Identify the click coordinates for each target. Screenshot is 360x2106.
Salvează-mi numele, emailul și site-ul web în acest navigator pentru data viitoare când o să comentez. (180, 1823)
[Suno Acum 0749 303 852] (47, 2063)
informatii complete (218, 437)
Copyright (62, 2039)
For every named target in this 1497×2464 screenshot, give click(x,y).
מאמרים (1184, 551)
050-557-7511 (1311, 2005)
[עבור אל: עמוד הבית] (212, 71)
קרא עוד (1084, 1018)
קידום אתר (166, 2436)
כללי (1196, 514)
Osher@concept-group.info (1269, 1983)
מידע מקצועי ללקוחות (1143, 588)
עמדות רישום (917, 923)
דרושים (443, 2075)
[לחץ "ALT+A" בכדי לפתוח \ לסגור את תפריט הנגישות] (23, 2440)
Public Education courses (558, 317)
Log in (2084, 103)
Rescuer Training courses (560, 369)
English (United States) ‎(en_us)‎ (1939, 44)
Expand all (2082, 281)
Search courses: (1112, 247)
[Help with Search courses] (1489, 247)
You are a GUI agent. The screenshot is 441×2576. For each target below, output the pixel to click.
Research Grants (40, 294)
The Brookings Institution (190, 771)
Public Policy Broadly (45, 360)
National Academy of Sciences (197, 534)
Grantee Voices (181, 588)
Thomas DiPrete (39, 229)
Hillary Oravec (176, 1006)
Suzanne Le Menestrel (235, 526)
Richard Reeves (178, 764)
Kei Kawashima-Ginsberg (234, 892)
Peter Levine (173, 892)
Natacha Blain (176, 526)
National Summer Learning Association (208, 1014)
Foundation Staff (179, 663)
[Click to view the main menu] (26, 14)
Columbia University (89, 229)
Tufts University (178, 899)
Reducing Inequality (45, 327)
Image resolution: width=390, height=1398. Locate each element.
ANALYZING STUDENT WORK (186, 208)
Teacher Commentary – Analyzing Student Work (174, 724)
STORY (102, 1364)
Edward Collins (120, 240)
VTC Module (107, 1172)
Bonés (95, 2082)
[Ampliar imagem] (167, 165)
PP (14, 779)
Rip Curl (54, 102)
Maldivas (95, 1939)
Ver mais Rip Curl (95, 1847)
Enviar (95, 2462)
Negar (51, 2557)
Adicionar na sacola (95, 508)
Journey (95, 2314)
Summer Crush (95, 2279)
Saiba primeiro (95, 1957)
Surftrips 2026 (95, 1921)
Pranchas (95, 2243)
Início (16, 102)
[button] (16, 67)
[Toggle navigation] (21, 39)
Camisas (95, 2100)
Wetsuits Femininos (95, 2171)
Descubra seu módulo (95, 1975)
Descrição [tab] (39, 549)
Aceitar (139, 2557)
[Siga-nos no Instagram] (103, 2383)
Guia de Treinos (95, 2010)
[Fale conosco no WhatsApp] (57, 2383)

# Assignment
Copy all the records exactly so that no character differs from the source.

# Output below
Identify the click coordinates for each target. Screenshot is 360x2106.
Salvează-mi numele, emailul și site-ul web în acest navigator pentru data viitoare când o să comentez. (180, 1823)
[Suno Acum 0749 303 852] (47, 2063)
informatii complete (218, 437)
Copyright (62, 2039)
For every named target in this 1497×2464 screenshot, give click(x,y).
מאמרים (1184, 551)
050-557-7511 (1311, 2005)
[עבור אל: עמוד הבית] (212, 71)
קרא עוד (1084, 1018)
קידום אתר (166, 2436)
כללי (1196, 514)
Osher@concept-group.info (1269, 1983)
מידע מקצועי ללקוחות (1143, 588)
עמדות רישום (917, 923)
דרושים (443, 2075)
[לחץ "ALT+A" בכדי לפתוח \ לסגור את תפריט הנגישות] (23, 2440)
Public Education courses (558, 317)
Log in (2084, 103)
Rescuer Training courses (560, 369)
English (United States) ‎(en_us)‎ (1939, 44)
Expand all (2082, 281)
Search courses: (1112, 247)
[Help with Search courses] (1489, 247)
You are a GUI agent. The screenshot is 441×2576. For each target below, output the pixel to click.
Research Grants (40, 294)
The Brookings Institution (190, 771)
Public Policy Broadly (45, 360)
National Academy of Sciences (197, 534)
Grantee Voices (181, 588)
Thomas DiPrete (39, 229)
Hillary Oravec (176, 1006)
Suzanne Le Menestrel (235, 526)
Richard Reeves (178, 764)
Kei Kawashima-Ginsberg (234, 892)
Peter Levine (173, 892)
Natacha Blain (176, 526)
National Summer Learning Association (208, 1014)
Foundation Staff (179, 663)
[Click to view the main menu] (26, 14)
Columbia University (89, 229)
Tufts University (178, 899)
Reducing Inequality (45, 327)
Image resolution: width=390, height=1398. Locate each element.
ANALYZING STUDENT WORK (186, 208)
Teacher Commentary – Analyzing Student Work (174, 724)
STORY (102, 1364)
Edward Collins (120, 240)
VTC Module (107, 1172)
Bonés (95, 2082)
[Ampliar imagem] (167, 165)
PP (14, 779)
Rip Curl (54, 102)
Maldivas (95, 1939)
Ver mais Rip Curl (95, 1847)
Enviar (95, 2462)
Negar (51, 2557)
Adicionar na sacola (95, 508)
Journey (95, 2314)
Summer Crush (95, 2279)
Saiba primeiro (95, 1957)
Surftrips 2026 (95, 1921)
Pranchas (95, 2243)
Início (16, 102)
[button] (16, 67)
[Toggle navigation] (21, 39)
Camisas (95, 2100)
Wetsuits Femininos (95, 2171)
Descubra seu módulo (95, 1975)
Descrição [tab] (39, 549)
Aceitar (139, 2557)
[Siga-nos no Instagram] (103, 2383)
Guia de Treinos (95, 2010)
[Fale conosco no WhatsApp] (57, 2383)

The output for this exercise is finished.